§ EXERCISE MATERIAL:
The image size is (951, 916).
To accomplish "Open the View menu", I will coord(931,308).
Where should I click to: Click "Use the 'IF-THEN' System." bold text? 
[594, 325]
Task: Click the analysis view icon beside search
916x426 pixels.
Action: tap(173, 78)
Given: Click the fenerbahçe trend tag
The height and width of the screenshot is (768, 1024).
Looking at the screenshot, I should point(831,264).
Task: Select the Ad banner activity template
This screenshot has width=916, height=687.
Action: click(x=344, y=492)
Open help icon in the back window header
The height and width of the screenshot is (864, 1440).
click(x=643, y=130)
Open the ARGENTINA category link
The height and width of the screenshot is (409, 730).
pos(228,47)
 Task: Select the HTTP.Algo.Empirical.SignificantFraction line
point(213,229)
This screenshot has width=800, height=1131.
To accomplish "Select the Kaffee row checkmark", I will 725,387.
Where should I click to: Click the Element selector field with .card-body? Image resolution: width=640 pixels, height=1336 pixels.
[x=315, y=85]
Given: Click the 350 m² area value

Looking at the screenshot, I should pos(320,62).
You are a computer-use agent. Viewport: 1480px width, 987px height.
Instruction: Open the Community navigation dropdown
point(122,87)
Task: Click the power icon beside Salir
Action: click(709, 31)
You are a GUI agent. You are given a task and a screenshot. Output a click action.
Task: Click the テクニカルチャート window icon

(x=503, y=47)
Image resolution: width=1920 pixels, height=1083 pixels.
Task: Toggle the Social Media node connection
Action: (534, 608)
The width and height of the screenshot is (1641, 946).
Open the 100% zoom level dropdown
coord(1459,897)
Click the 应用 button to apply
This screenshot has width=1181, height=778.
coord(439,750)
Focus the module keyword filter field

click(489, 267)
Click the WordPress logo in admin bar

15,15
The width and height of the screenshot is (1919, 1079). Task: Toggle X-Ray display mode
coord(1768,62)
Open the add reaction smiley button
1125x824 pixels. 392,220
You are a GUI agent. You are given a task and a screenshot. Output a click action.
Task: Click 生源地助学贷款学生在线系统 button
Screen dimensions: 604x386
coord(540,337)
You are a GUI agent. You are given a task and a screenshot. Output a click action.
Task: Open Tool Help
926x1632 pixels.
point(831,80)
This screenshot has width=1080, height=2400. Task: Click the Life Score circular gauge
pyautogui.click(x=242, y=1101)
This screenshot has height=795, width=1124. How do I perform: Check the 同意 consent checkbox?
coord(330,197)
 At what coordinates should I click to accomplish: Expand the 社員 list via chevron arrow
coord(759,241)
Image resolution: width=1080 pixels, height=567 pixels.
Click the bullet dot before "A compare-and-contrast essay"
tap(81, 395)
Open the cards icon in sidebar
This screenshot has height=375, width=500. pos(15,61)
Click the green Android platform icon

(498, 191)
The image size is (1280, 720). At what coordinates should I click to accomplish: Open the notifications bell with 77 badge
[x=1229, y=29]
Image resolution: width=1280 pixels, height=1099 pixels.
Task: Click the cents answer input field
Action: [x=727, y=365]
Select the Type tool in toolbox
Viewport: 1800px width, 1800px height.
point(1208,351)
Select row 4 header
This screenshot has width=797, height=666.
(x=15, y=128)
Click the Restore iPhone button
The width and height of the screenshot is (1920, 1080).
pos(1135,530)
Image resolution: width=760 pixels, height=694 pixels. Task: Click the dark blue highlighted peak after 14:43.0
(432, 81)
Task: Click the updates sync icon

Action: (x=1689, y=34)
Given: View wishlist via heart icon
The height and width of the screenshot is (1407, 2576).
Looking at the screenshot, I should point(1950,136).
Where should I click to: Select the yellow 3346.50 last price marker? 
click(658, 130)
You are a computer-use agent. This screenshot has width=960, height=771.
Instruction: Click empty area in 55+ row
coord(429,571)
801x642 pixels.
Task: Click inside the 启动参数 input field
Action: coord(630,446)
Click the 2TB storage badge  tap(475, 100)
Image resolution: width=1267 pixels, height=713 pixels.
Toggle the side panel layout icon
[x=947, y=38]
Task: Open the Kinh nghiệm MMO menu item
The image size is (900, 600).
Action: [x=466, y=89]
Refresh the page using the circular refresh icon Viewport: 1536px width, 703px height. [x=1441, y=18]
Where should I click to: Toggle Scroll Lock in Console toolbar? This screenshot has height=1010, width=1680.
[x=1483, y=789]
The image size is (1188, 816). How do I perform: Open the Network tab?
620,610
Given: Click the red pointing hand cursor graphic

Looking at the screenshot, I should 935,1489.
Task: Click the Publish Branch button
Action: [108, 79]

§ HOW TO COMPLETE THIS TASK:
Nothing but the lines from the one containing "The image size is (900, 600)." through the end of the entries belongs in the answer; repeat them exactly.

§ THE ANSWER:
The image size is (900, 600).
Action: [x=466, y=89]
Refresh the page using the circular refresh icon Viewport: 1536px width, 703px height. [x=1441, y=18]
Where should I click to: Toggle Scroll Lock in Console toolbar? This screenshot has height=1010, width=1680.
[x=1483, y=789]
The image size is (1188, 816). How do I perform: Open the Network tab?
620,610
Given: Click the red pointing hand cursor graphic

Looking at the screenshot, I should 935,1489.
Task: Click the Publish Branch button
Action: [108, 79]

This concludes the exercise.